Just to pile on: Install Win 11 first, then use the disk management gui to shrink the Windows partition. No need to resize the EFI partition. Use Calamares to install EOS to the unallocated space. EOS will overwrite the EFI partition. When EOS boots it will offer you a choice of Windows or EOS–maybe. Sometimes OS-Prober doesn’t work right on EOS. There’s a procedure described in several places on this forum on how to enable OS-Prober for dual-boot. Just do a search for it. If it still doesn’t work, install rEFInd. That’s what I’m using to dual-boot Fedora and EOS on my ancient Thinkpad.
Nice turn on words. I would remember for future use, but that’s not going to happen since I deleted the windblows partition over 2 years ago. We are a household.
FWIW in my experience with UEFI troubleshooting, WinOS does not overwrite files/folders that belong to another (Linux) OS, but it will definitely change UEFI Boot Order, which results in the same problem.
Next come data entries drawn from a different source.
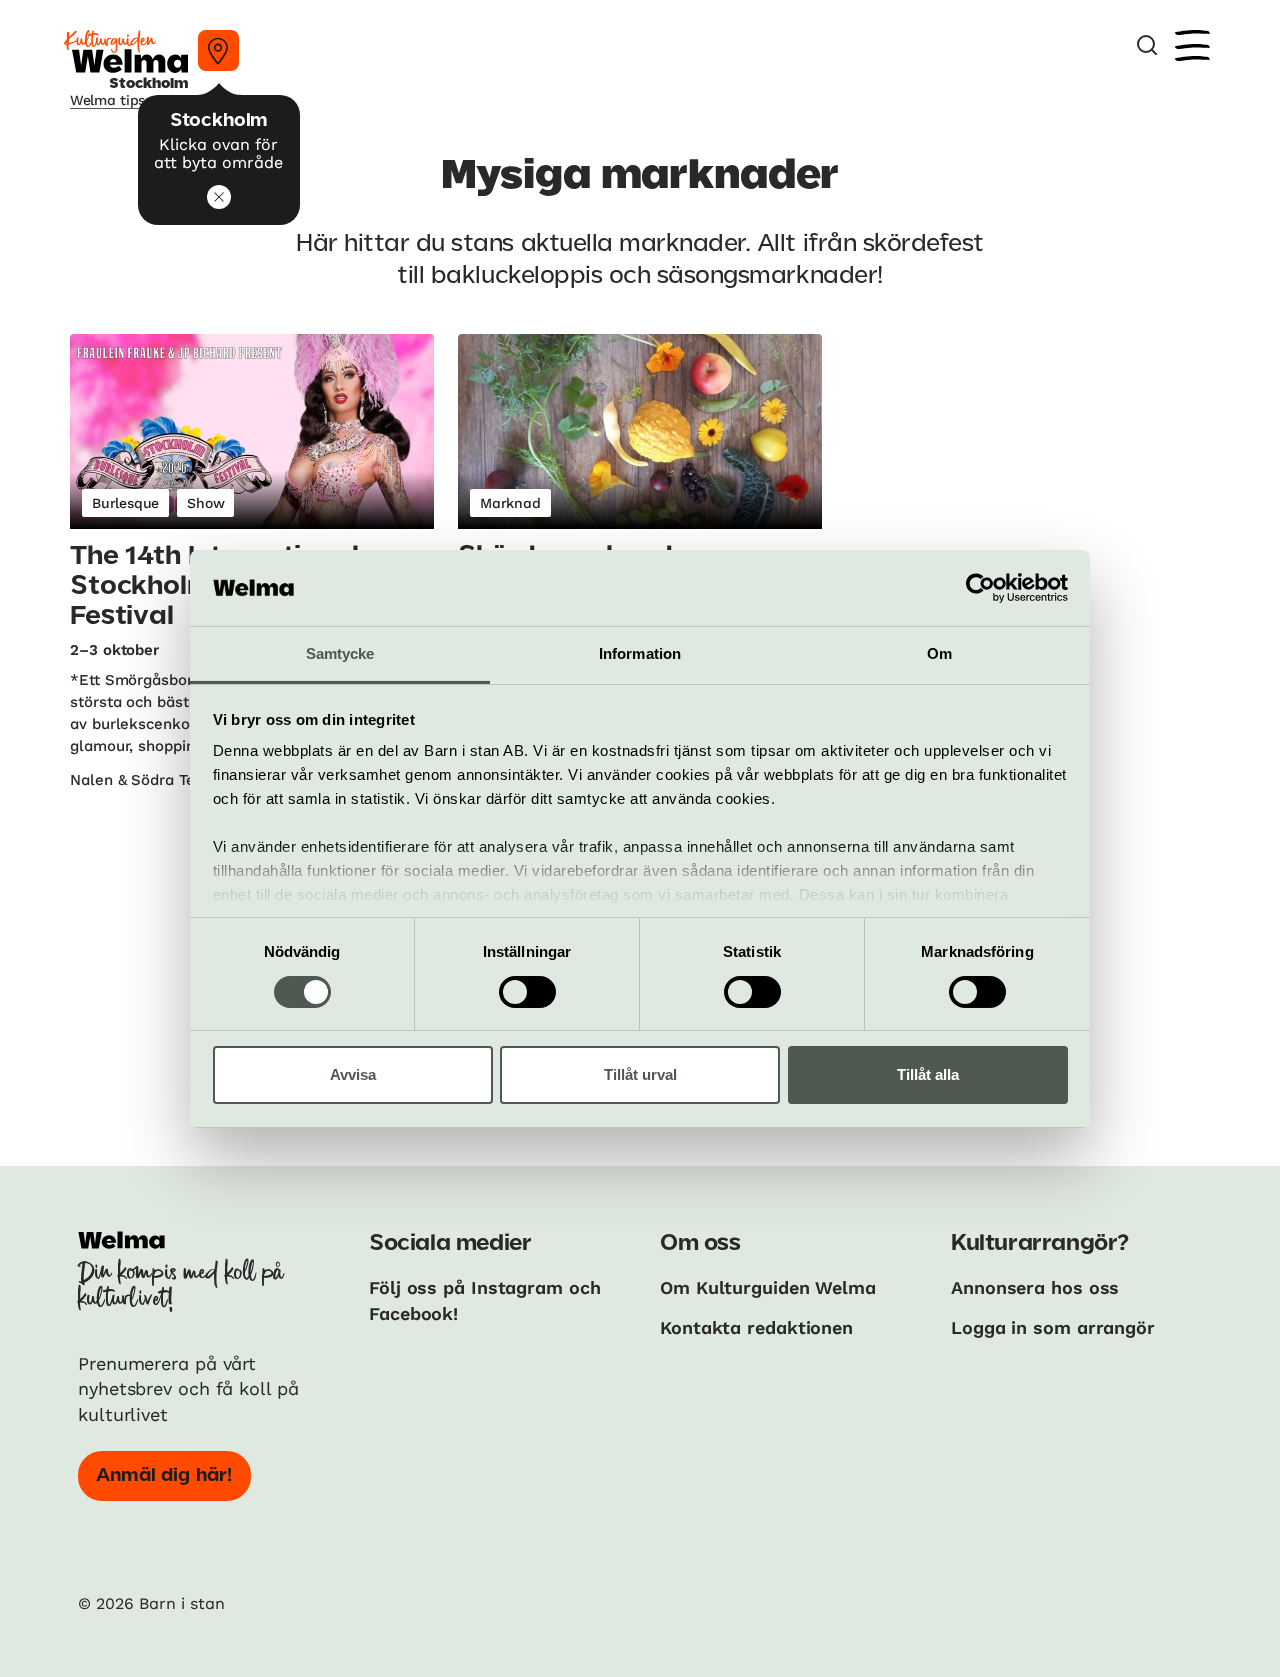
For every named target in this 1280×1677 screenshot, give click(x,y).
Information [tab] (640, 653)
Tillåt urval (640, 1074)
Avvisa (353, 1074)
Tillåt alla (928, 1074)
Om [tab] (939, 653)
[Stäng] (219, 197)
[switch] (527, 992)
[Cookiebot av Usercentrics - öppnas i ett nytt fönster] (980, 588)
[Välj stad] (218, 50)
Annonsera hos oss (1035, 1287)
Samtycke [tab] (340, 653)
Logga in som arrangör (1053, 1327)
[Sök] (1147, 45)
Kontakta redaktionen (756, 1327)
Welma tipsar (115, 100)
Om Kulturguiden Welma (768, 1287)
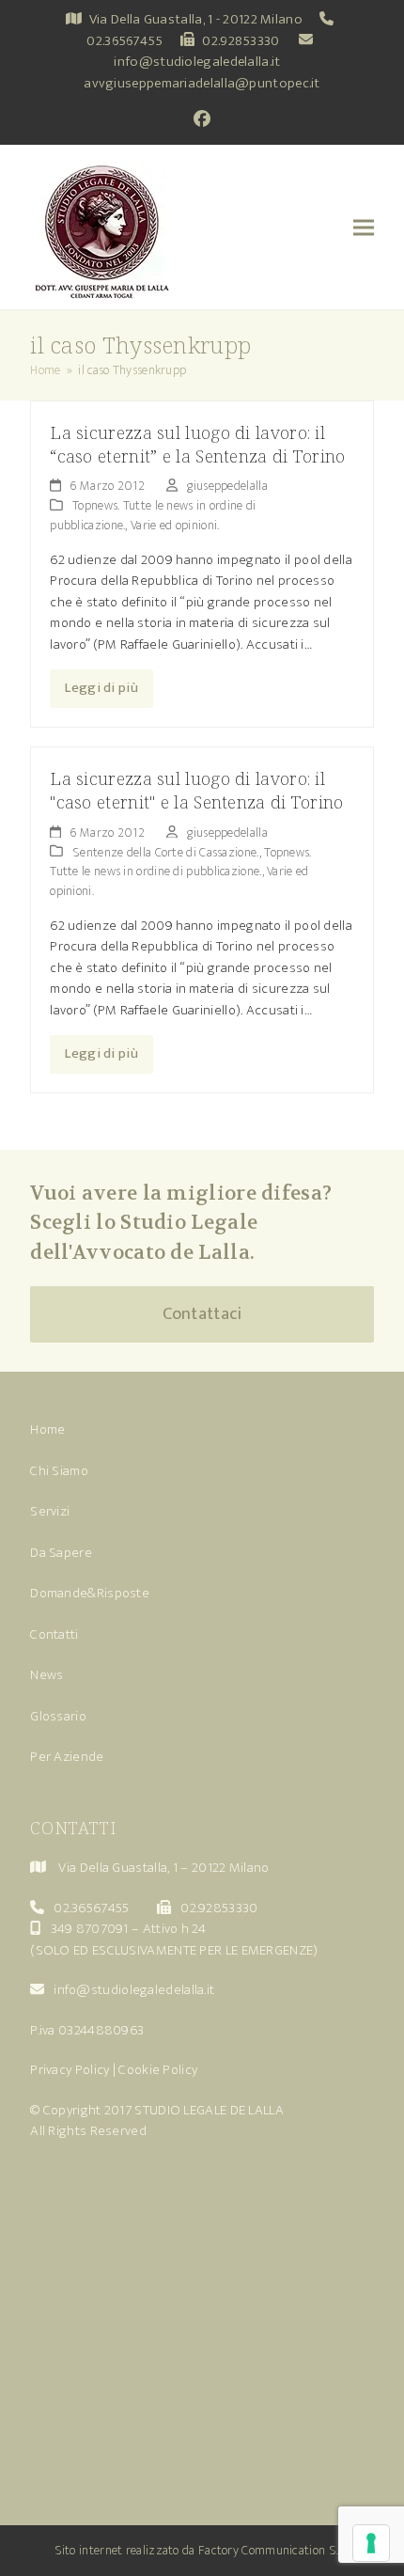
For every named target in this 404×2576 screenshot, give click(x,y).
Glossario (58, 1716)
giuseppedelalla (227, 485)
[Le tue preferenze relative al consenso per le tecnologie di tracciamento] (371, 2543)
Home (47, 1429)
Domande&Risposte (89, 1593)
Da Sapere (61, 1552)
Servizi (50, 1511)
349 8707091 (90, 1928)
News (46, 1675)
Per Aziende (66, 1756)
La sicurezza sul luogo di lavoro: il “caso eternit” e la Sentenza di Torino (197, 443)
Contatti (54, 1634)
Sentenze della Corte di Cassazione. (165, 852)
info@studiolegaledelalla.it (197, 61)
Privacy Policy (69, 2069)
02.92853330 (240, 41)
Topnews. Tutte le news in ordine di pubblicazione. (180, 862)
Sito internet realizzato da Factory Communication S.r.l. (202, 2550)
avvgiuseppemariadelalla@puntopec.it (202, 83)
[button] (363, 227)
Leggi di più (101, 687)
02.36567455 (124, 41)
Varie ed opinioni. (175, 525)
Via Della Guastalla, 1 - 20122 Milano (196, 19)
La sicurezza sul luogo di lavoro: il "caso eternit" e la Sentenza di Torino (196, 789)
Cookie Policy (157, 2069)
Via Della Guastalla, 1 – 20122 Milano (163, 1867)
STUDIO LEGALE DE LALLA (209, 2110)
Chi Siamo (59, 1471)
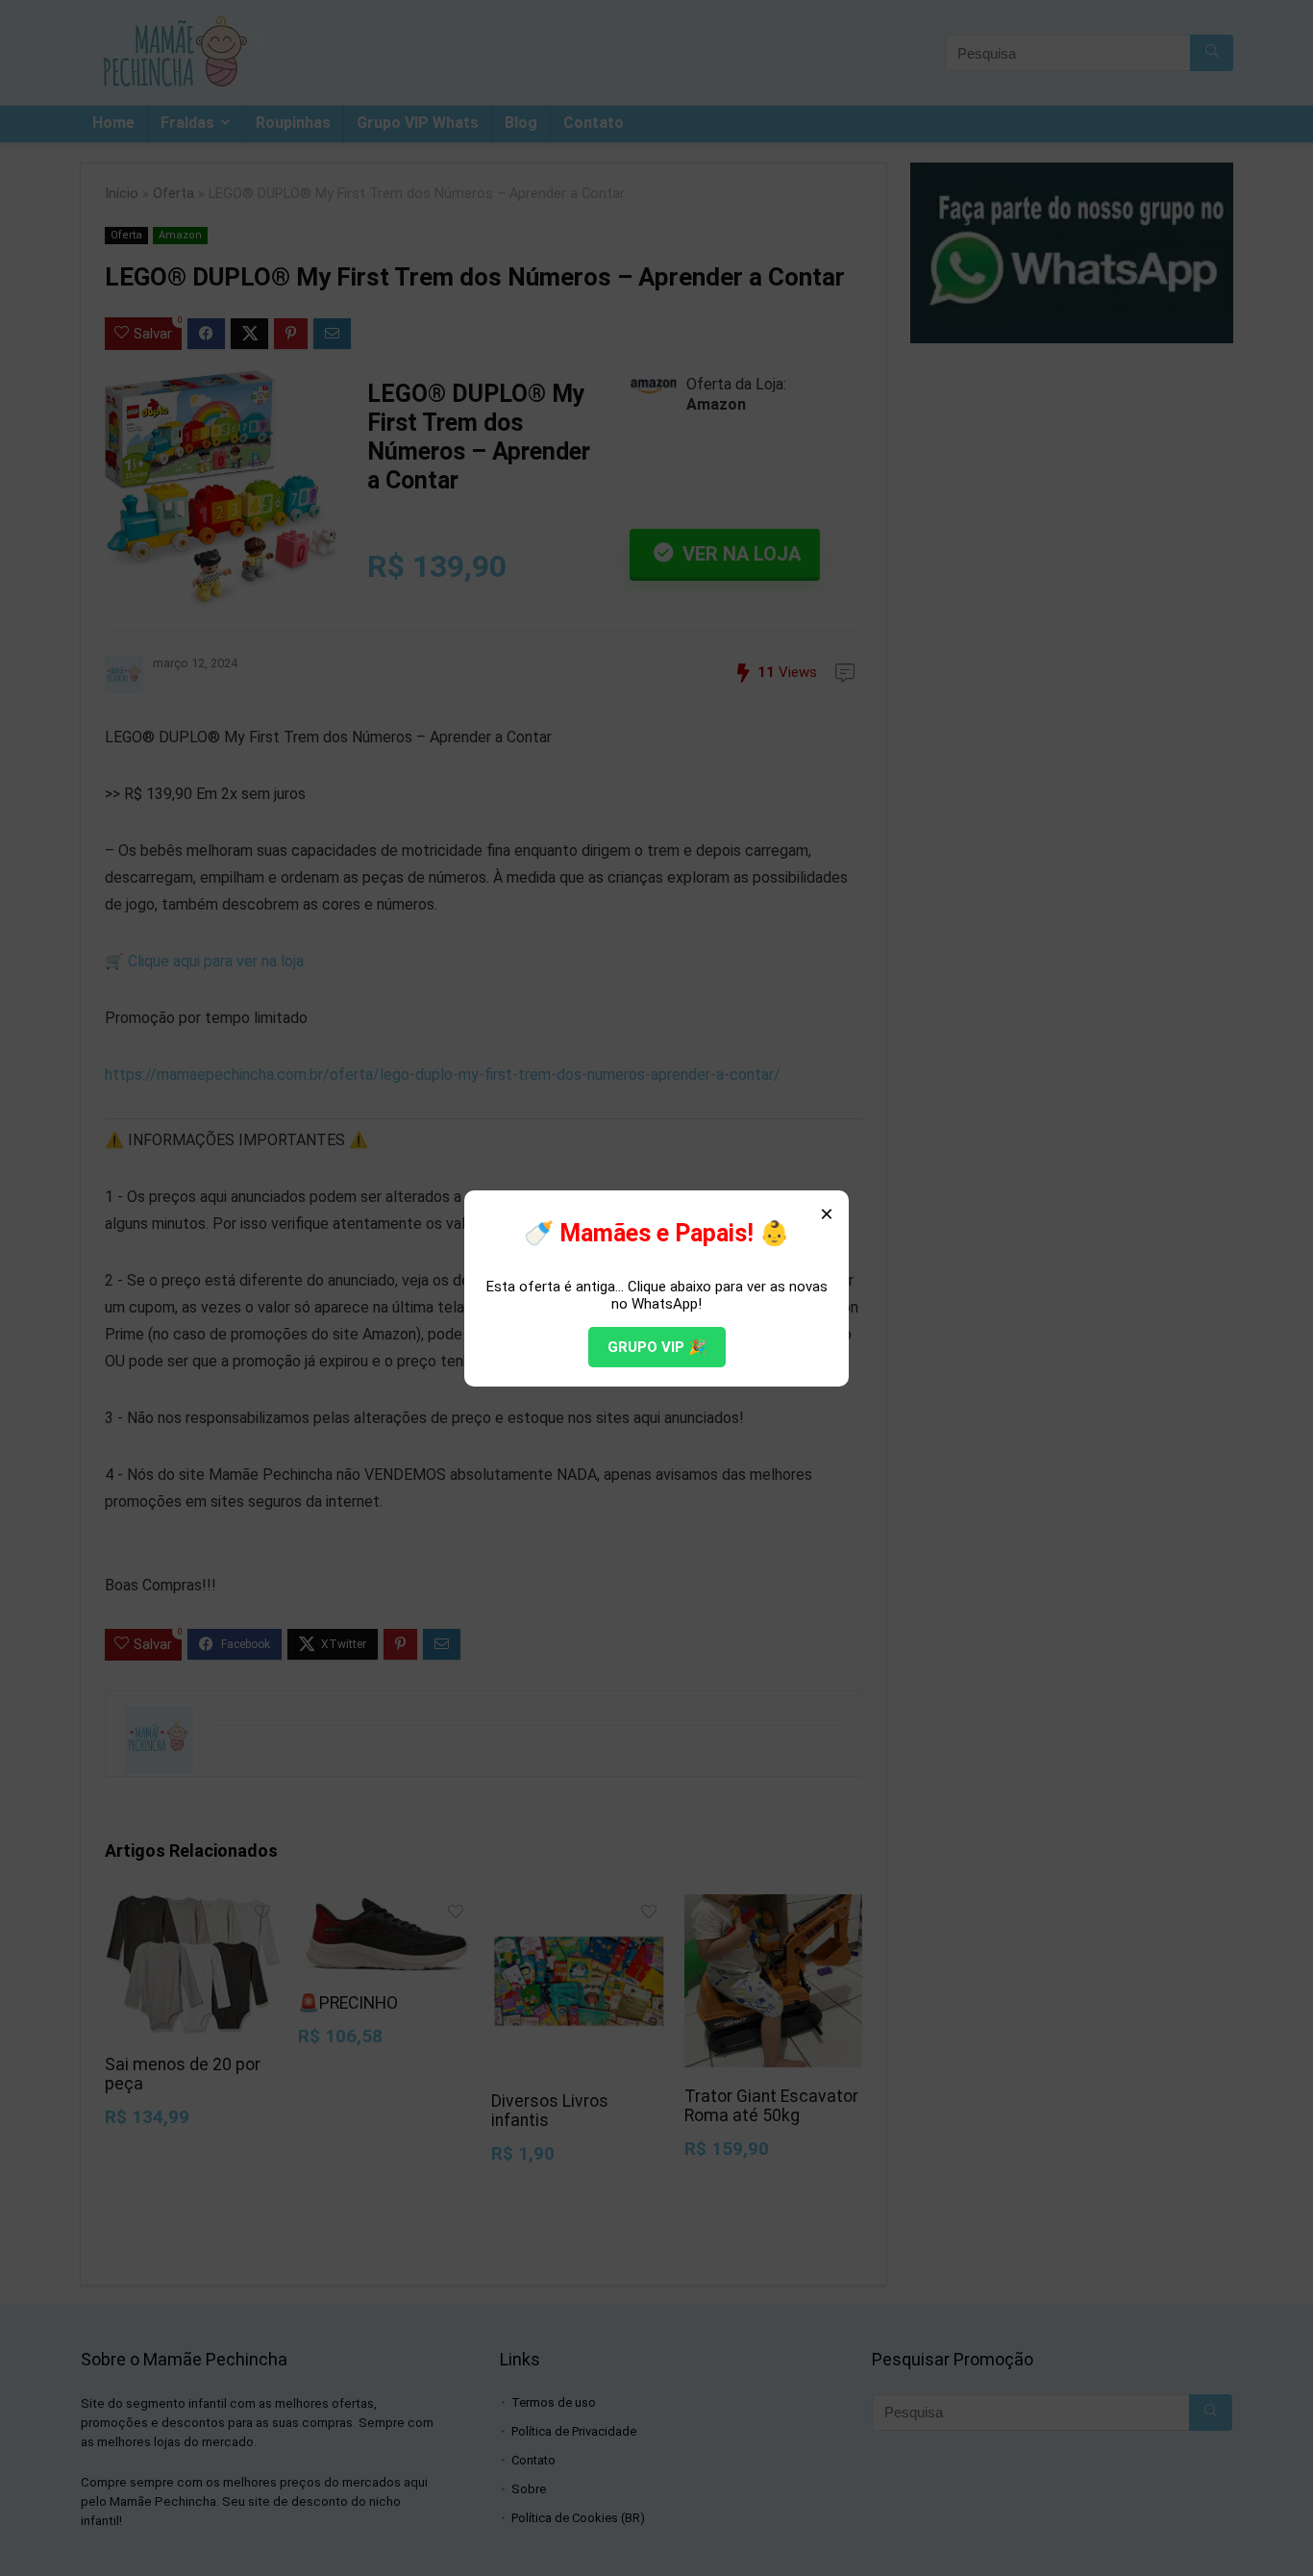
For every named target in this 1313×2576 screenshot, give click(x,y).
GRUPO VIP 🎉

IIRC a few years back, in another support forum, there were at least a couple of reports about folders were vanished, but this is probably not because of WinOS, but from the UEFI firmware possibly being reset. I don’t remember exactly the outcome of those investigations, but I am sure that, even if WinOS really deleted folders, they must have corrected this behavior, as it is a bug.
My answer to this topic would be “You don’t necessarily need an extra ESP partition, but it is not a bad idea to have one and always be prepared to chroot and change UEFI boot order”, unless you have confirmed experience that your UEFI settings include a feature to successfully change OS (not disk) boot order from UEFI GUI.
Always remember that
not every UEFI implementation is the same or with the same features/capabilities.
if you let WinOS perform its updates, it will most probably change UEFI boot order and set WinOS as first (if not always, with major updates it is always true). All OSes use the same attitude, make themselves first to boot.
Changing the bootorder and overwriting boot files/folders won’t result in exactly the same problem.
While the former will leave your Linux in a bootable state and oftentimes can be remedied by going into the firmware settings and changing the boot priority, the latter would make it unbootable and it needs chrooting and the rest of the story to make it bootable again.
I thought I had said the same thing…
I did not define the problem , which is a newly installed system that fails to boot, at least this is the experience that an inexperienced user gets. A chroot is the most probable thing they have to do.
There is no disagreement in the essence of the status.